How to complete this task: Your answer should consist of each line below that includes the word "icon".

Source material:

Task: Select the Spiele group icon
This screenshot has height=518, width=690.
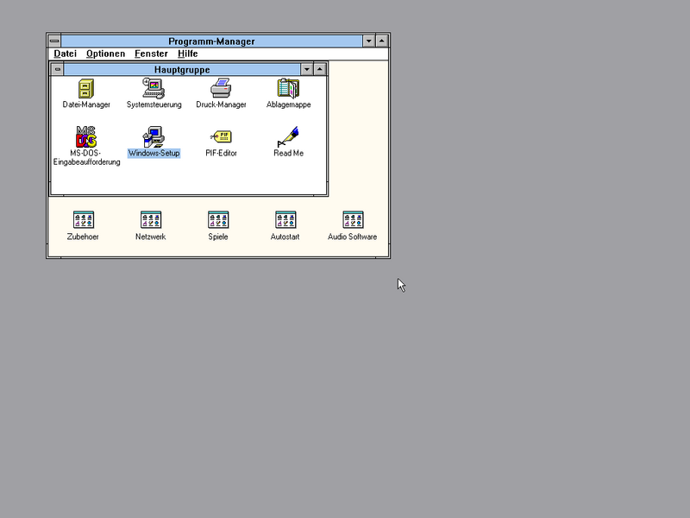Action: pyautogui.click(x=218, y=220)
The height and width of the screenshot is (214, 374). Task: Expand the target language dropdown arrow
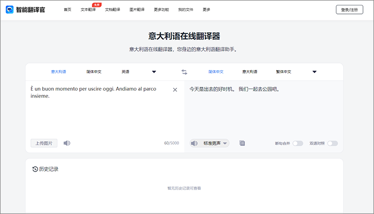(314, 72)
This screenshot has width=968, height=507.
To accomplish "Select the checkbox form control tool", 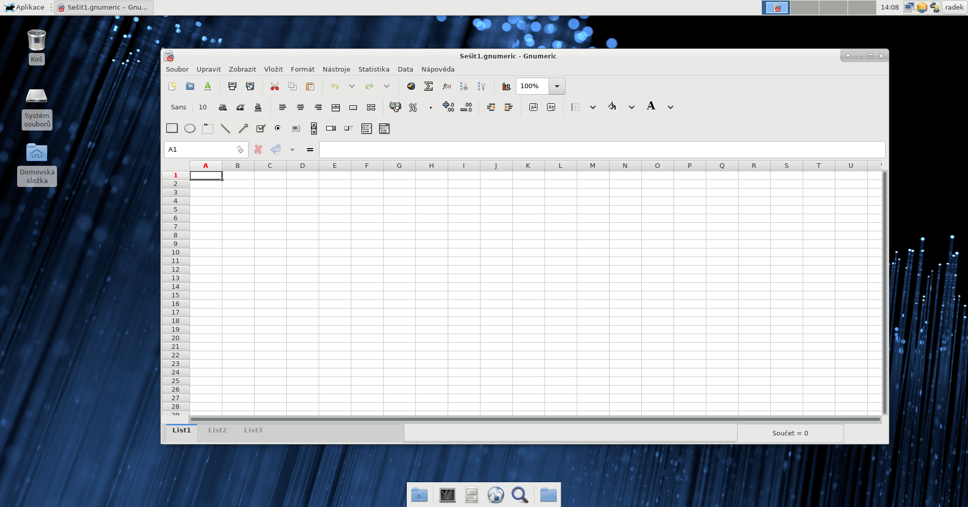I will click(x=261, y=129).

--

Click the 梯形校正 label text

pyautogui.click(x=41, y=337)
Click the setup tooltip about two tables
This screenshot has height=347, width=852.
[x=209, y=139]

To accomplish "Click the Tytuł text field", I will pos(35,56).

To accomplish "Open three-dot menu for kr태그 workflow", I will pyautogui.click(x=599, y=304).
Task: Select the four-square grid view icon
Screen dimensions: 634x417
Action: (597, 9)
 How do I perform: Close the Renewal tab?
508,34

---

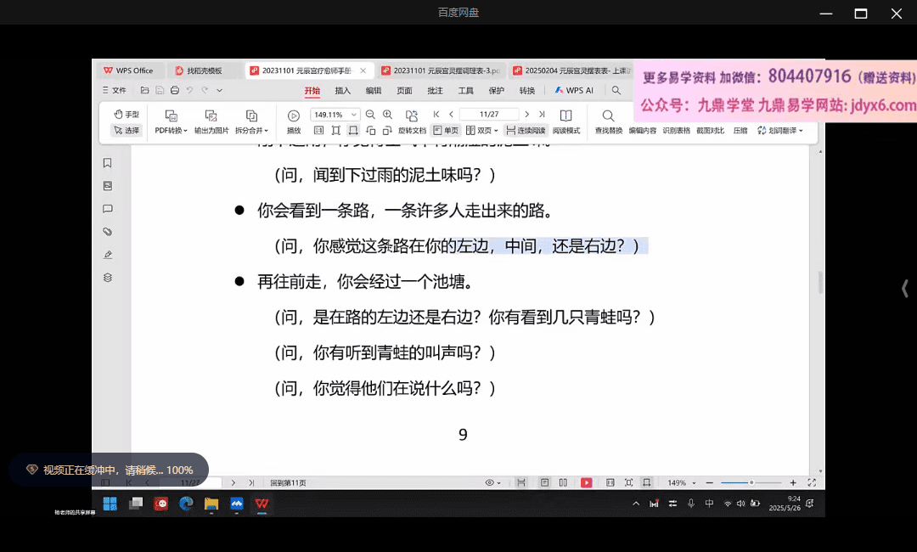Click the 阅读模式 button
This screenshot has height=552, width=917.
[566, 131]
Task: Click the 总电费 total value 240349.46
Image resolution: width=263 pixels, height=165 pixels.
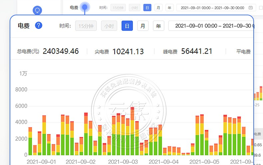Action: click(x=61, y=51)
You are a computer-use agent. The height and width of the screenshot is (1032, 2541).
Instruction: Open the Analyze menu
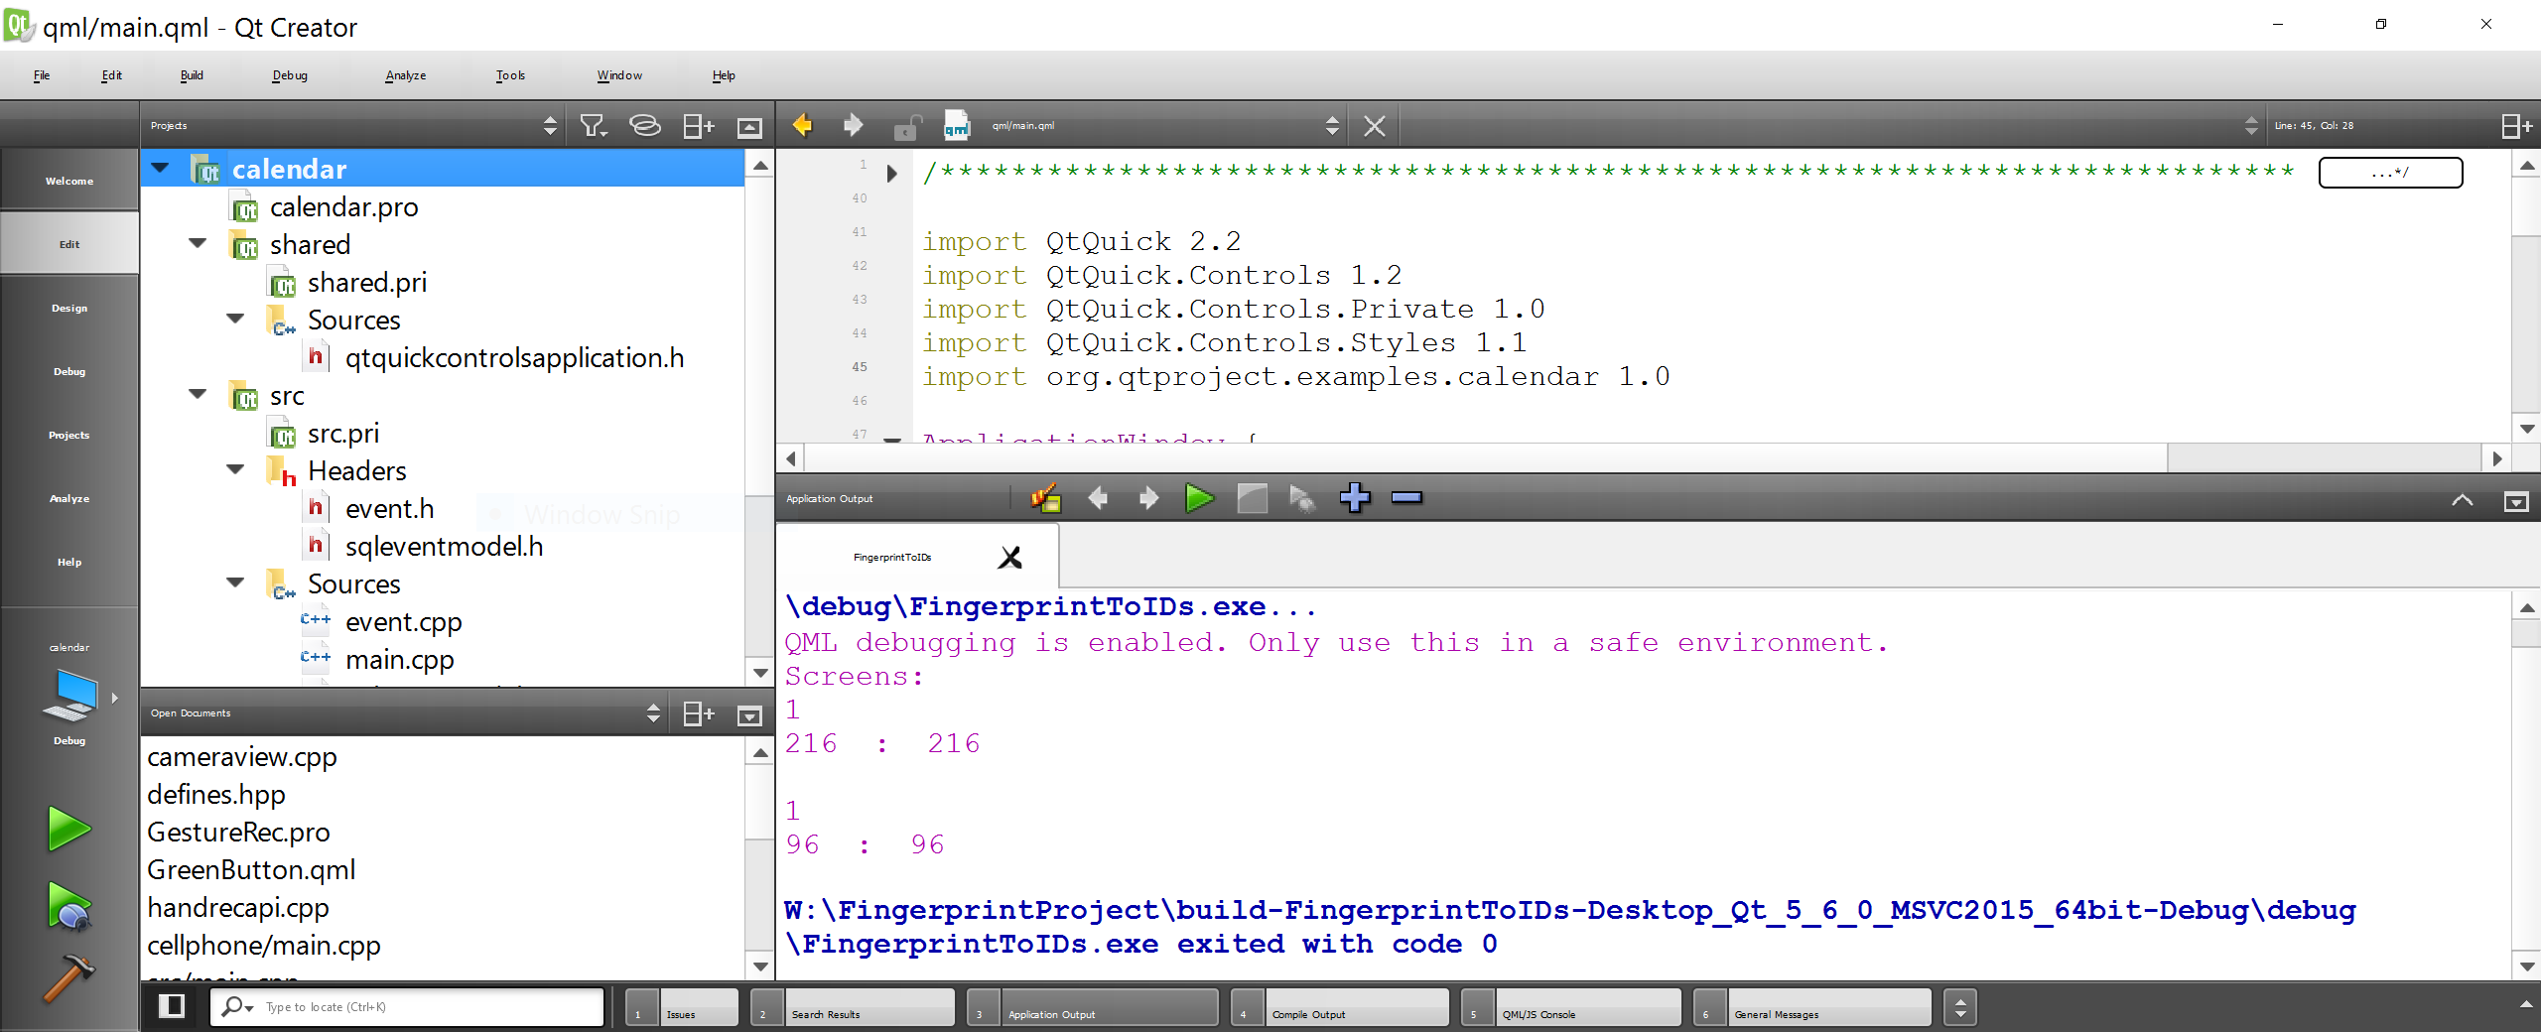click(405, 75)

Response to the task:
Task: Select the Spiele group icon
Task: Select the four-square grid view icon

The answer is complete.